Vevo, which hosts music videos from popular artists on YouTube and its own site, is the latest media company to be struck by hackers. The hack, carried out by the gray-hat security group OurMine—which also included a link to the data in a blog post—occurred, according to Vevo, after hackers carried out a “LinkedIn phishing scam.” Gizmodo reports that OurMine managed to acquire a legitimate login for Okta, the single-sign-on corporate password manager, to sign in to an internal Vevo platform.
In total, the cache included more than 3 terabytes of data, including videos, one-sheets, information about celebrity artists like Taylor Swift and U2, internal documents, and even instructions for turning off Vevo’s office alarm system. One “Artist Highlights” document dated June 2, 2017 for Katy Perry showed her videos had generated 12.2 billion video views and had a 54%-46% female-to-male fan ratio.
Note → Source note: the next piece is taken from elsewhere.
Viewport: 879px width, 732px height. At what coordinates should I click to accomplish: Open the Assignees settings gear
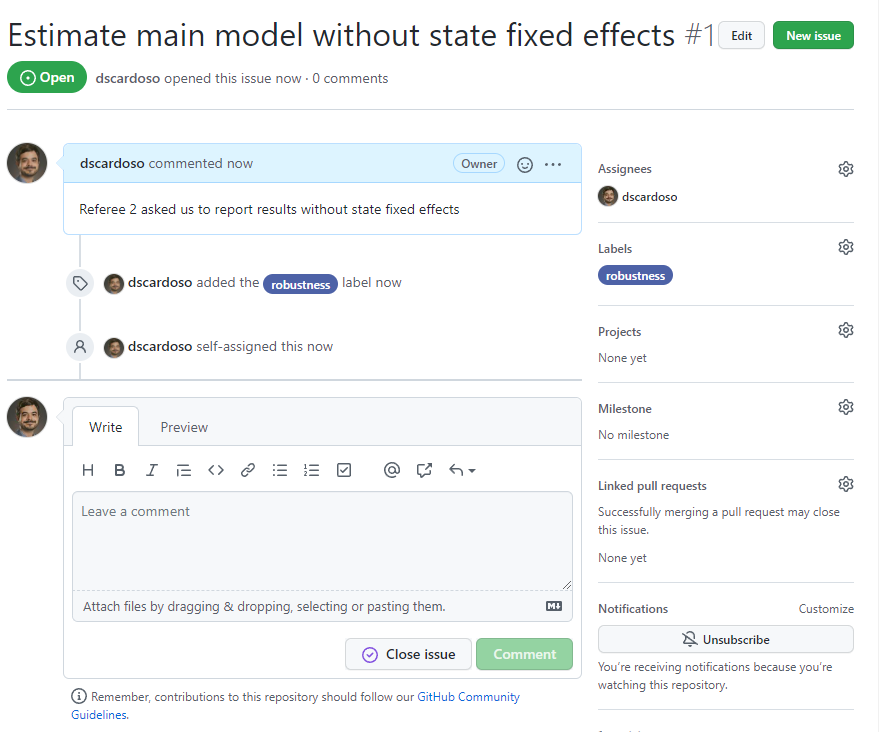click(x=846, y=169)
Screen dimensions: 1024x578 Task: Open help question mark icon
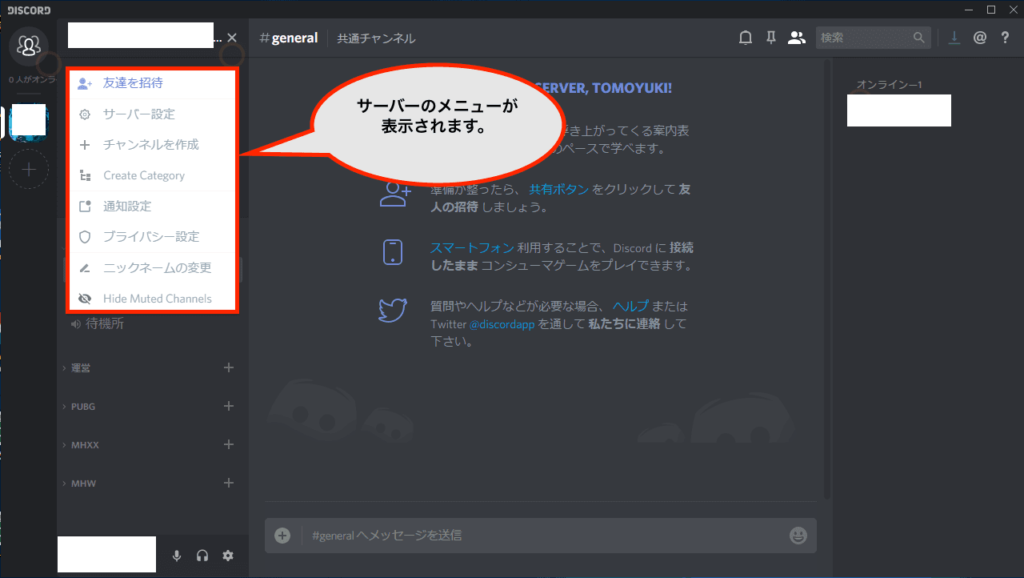[1005, 38]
The group says it has since taken the data down “because of a request from Vevo,” but it’s likely other copies exist elsewhere online. OurMine said it initially warned Vevo about the hack and promised not to share anything but changed its tune after a Vevo employee allegedly responded in a LinkedIn message, “Fuck off, you don’t have anything.”
Vevo, which is co-owned by the three major labels, along with Google parent company Alphabet and the Dubai-based Abu Dhabi Media, would not comment on the exchange with the hackers.
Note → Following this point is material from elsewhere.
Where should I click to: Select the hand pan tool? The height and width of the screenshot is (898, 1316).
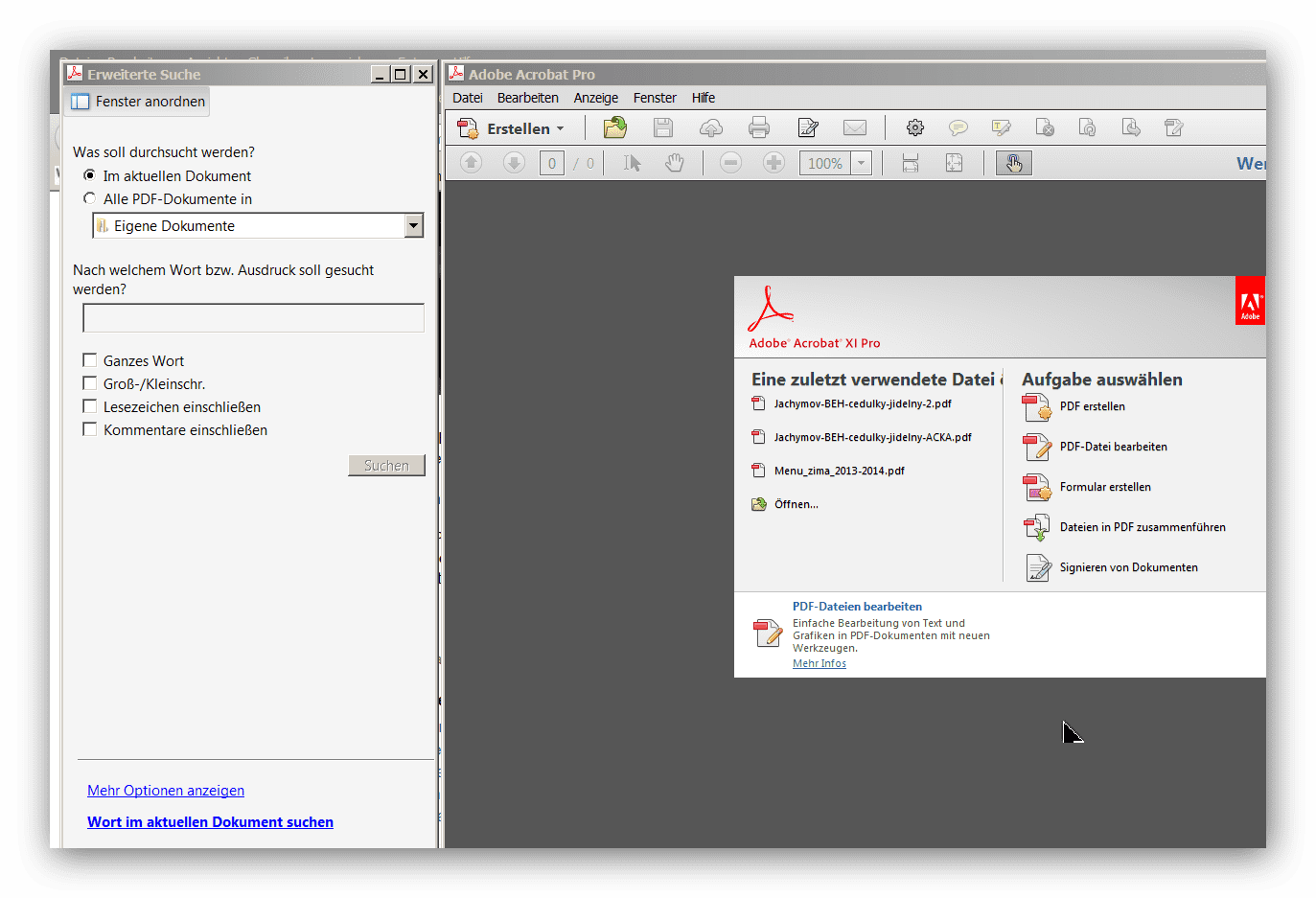675,163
“We’ve addressed the issue and believe the exposure was limited but we’re continuing to investigate the situation,” a spokesperson wrote.
Previously, OurMine allegedly hacked Mark Zuckerberg’s Pinterest and Twitter accounts and hijacked HBO’s Twitter account. Condé Nast was attacked by a large-scale phishing attempt, and HBO was separately hacked earlier this year, with attackers releasing unreleased content including a script for the network’s megahit Game of Thrones.
Putting aside giant breaches of our personal data like that of Yahoo and Equifax, the most damaging media company hack likely remains the 2014 breach of Sony Pictures studios by North Korea-backed hackers, which exposed embarrassing and offensive comments by studio insiders and ultimately led to the departure of co-chair Amy Pascal.